I restarted all the deployments as well and it doesn't seem to stabilize. I'm digging around look at the Certificate manifests and such, but I'm not sure what to look at next yet.
Certificate management is not my strong suit, but I was thinking about this a bit more and I think these durations are overly aggressive. If the root and intermediate CAs are expiring pretty often, then do we have windows of time where we need to trust multiple root CAs because certs could be issued on a range of them?
I'm going to try this config with much wider duration windows, but I don't know if I'm just delaying the problem still. I think so long as the root CA expiration is sufficiently long, things will be fine. However, once the root CA expires, you'll have a period where certificates need to be reissued after the root CA expired.
spec:
mTLS:
provider: cert-manager
internode:
enabled: true
frontend:
enabled: true
certificatesDuration:
# End-entity certificates
clientCertificates: 24h
frontendCertificate: 24h
internodeCertificate: 24h
# Intermediate and root certificates
intermediateCAsCertificates: 168h # 1 week
rootCACertificate: 720h # 30 days
renewBefore: 8h
It seems like we need to handle multiple root CAs somehow, though I'm not sure I entirely understand this yet. Does that make sense?

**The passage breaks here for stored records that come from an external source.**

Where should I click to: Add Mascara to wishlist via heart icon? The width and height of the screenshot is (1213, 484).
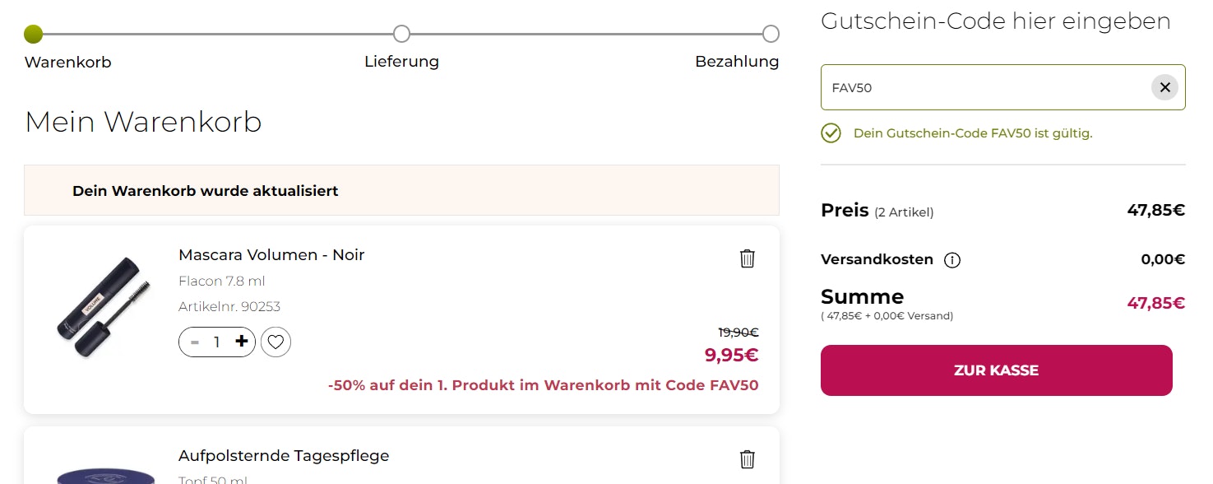point(275,342)
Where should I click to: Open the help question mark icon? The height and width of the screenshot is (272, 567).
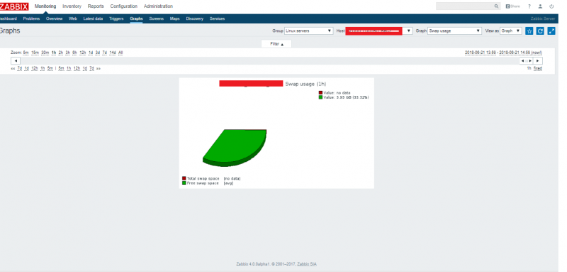pyautogui.click(x=529, y=6)
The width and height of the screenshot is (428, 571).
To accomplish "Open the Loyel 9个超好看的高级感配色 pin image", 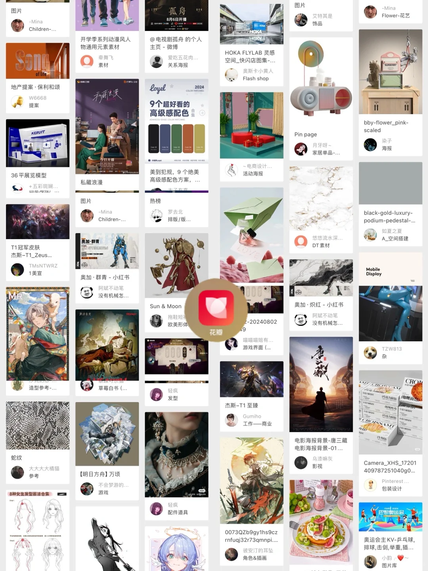I will point(177,120).
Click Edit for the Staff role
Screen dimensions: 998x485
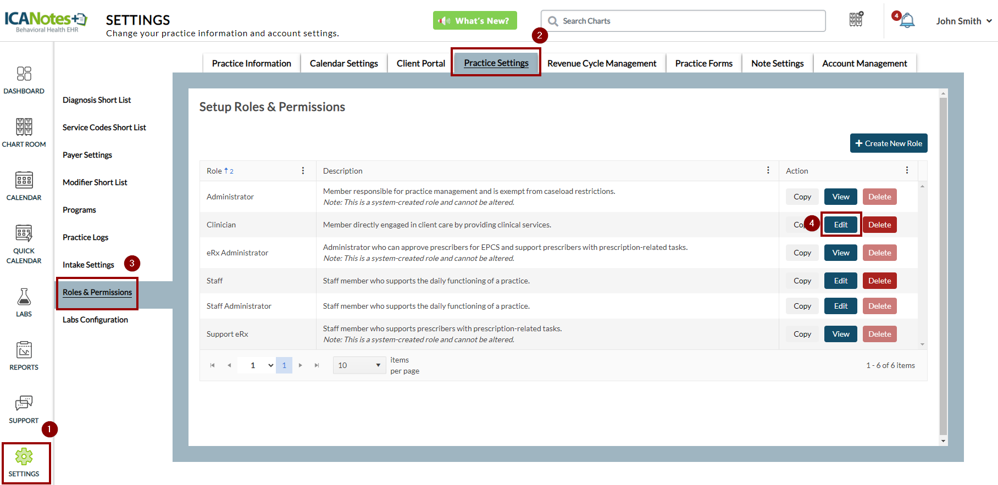840,281
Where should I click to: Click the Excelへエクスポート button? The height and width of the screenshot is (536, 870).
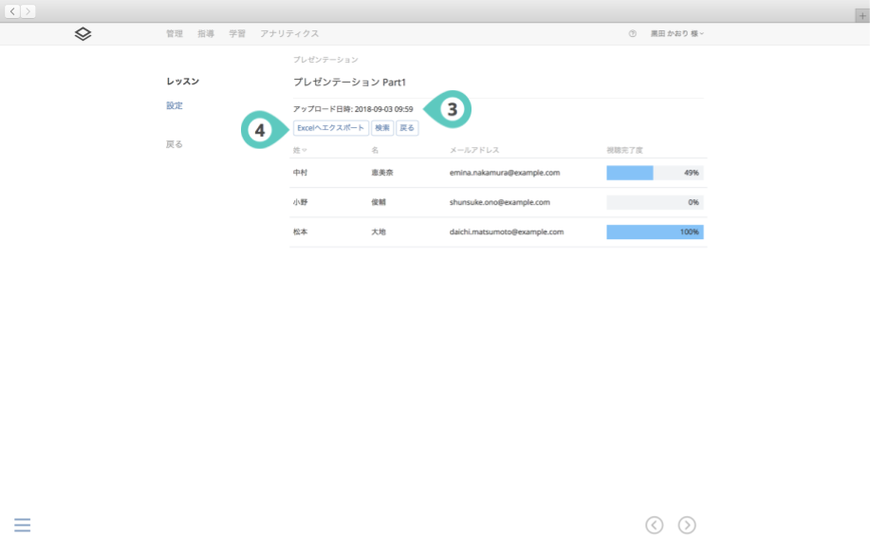point(330,128)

Alright -- I have this working now and I think the root CA thing above doesn't feel like a problem.
In my last test, I realized I had some Certificate/Secret objects that stuck around after I cleaned up things in ArgoCD. If I use renewBefore
and I make sure there aren't any Certificate or Secret objects from a previous cluster attempt, renewal with the tighter durations has worked for the past ~10 hours now.
This feels like maybe we can fix it with some documentation?
Hmm, spoke too soon. On the short config above, I still get an error when trying to take actions in the UI:
last connection error: connection error: desc = "transport: authentication handshake failed: tls: failed to verify certificate: x509: certificate signed by unknown authority (possibly because of \"crypto/rsa: verification error\" while trying to verify candidate authority certificate \"Root CA certificate\")"
Will continue to investigate here.
Thanks for your work @bmorton ! Appreciate it. Feel free to reach me if you need some help digging this issue.
I see the issue where the certs are rotated and everything basically crashloops or fails requests due to expired certs. I have to delete the cert secrets and also the deployments to let the operator reconcile it properly.
I saw the same in #509 For CA certs, but it happens for the other certs too.